◆ **Input data**

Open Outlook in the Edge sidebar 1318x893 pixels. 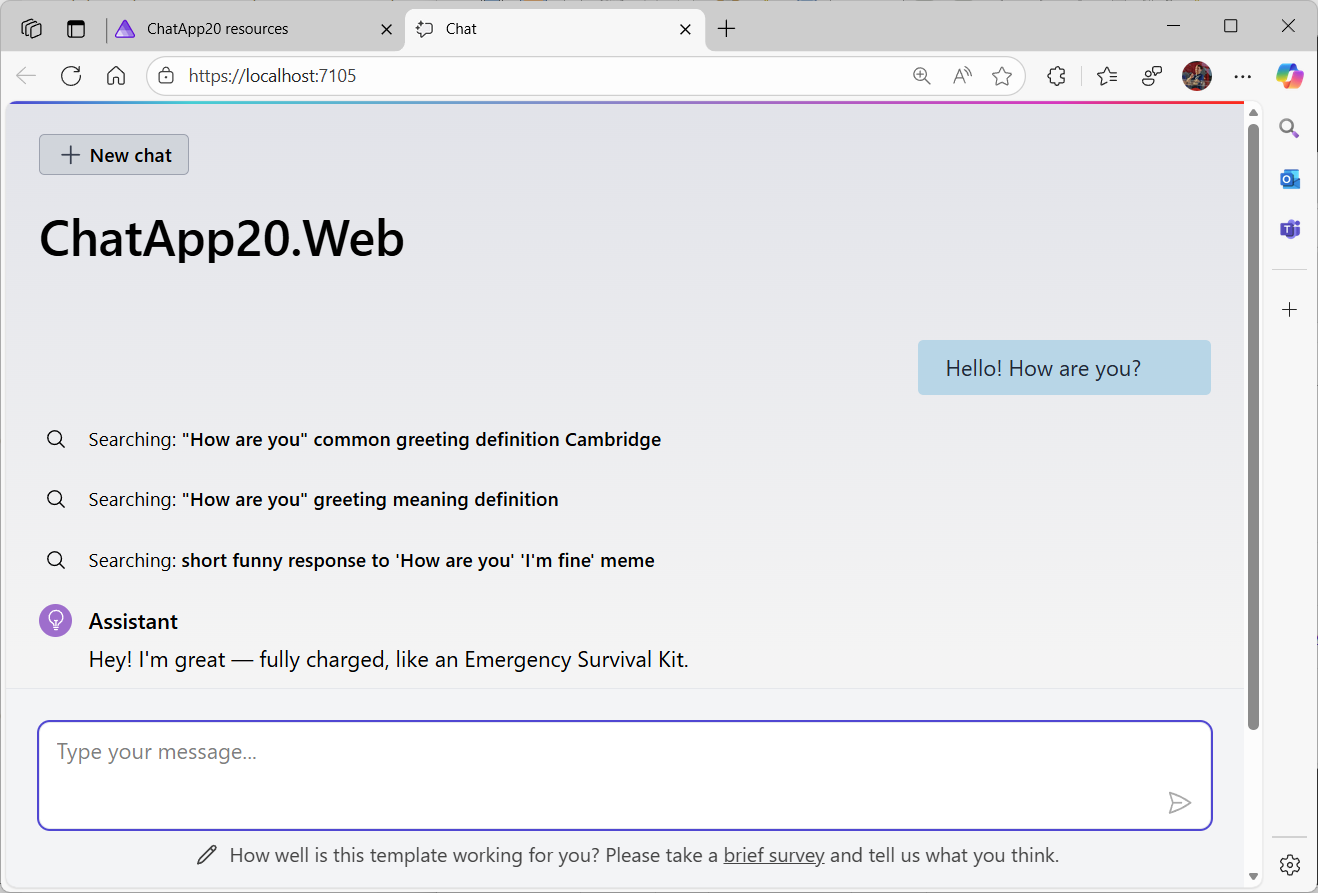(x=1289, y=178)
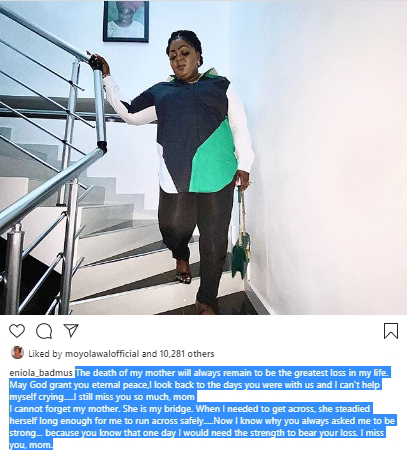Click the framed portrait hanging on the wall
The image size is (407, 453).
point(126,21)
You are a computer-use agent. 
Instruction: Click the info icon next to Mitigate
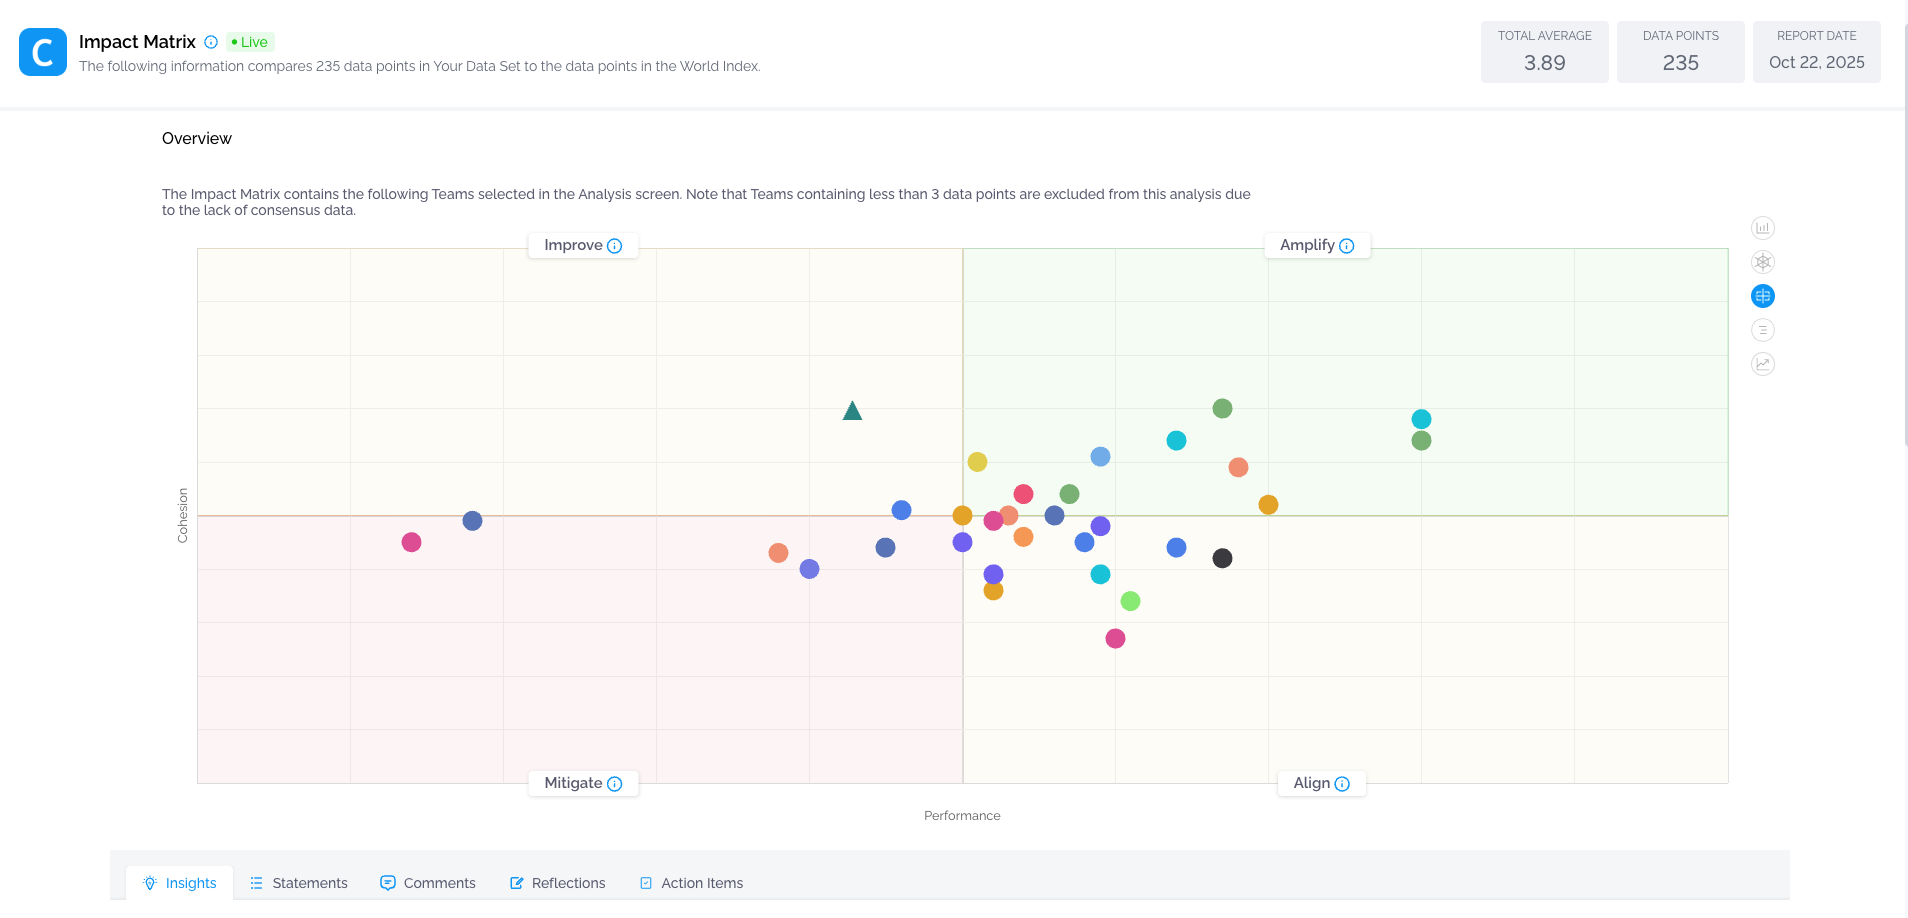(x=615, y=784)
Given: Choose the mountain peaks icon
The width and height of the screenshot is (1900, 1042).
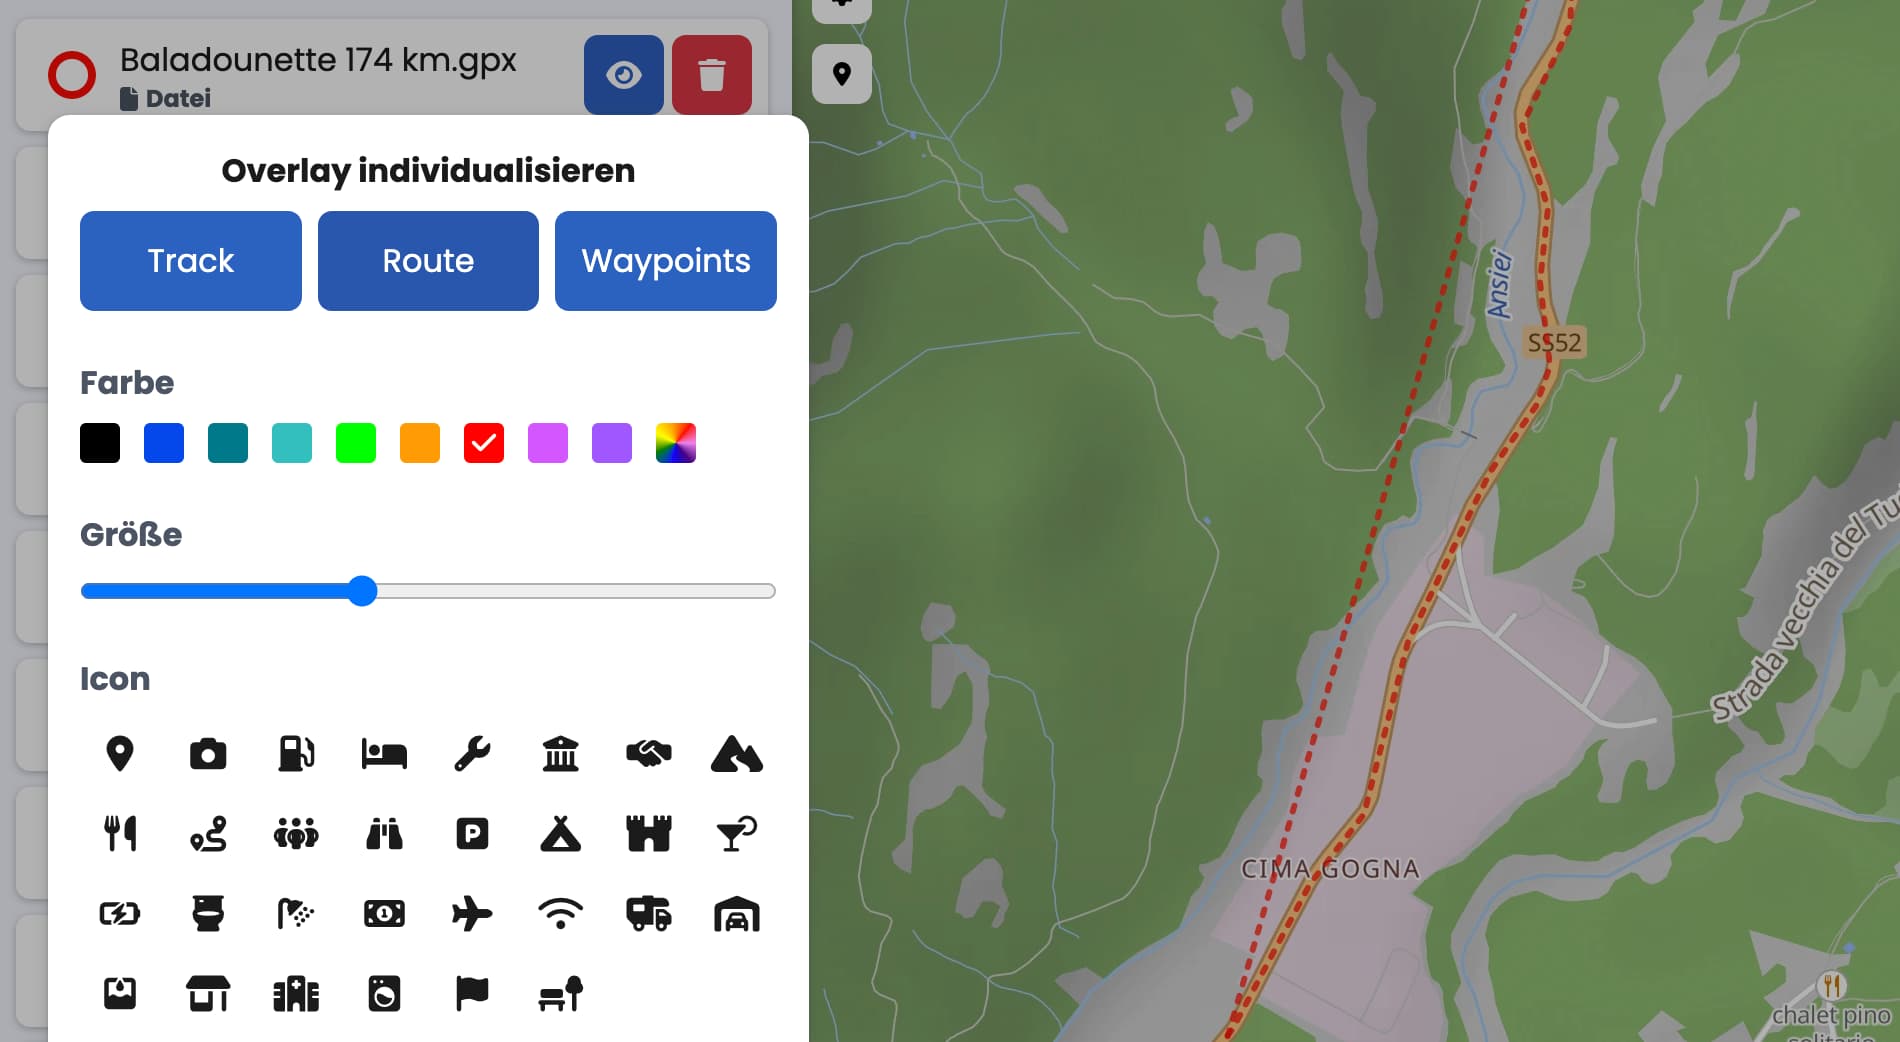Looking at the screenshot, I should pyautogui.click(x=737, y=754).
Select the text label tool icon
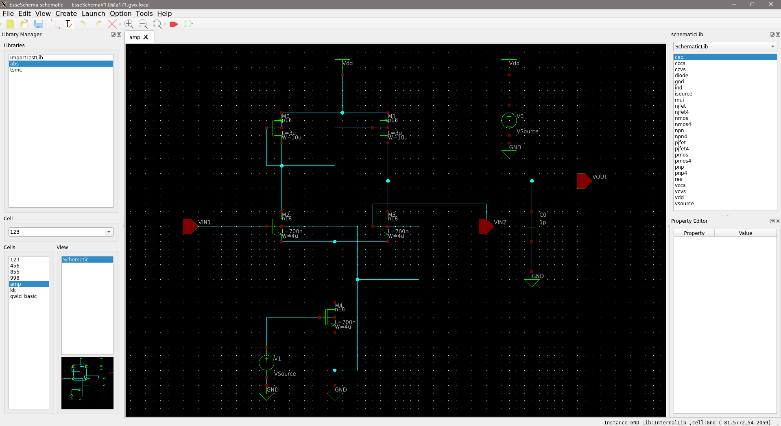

◆ **Directions**
Return verbatim every line from the one holding "You are a computer-use agent." to the end of the records above. Do not copy the pictures.

◆ **Finished task**
You are a computer-use agent. 
Instruction: Click the info icon next to Mitigate
(x=615, y=784)
Given: Choose the mountain peaks icon
The width and height of the screenshot is (1900, 1042).
Looking at the screenshot, I should pyautogui.click(x=737, y=754).
Select the text label tool icon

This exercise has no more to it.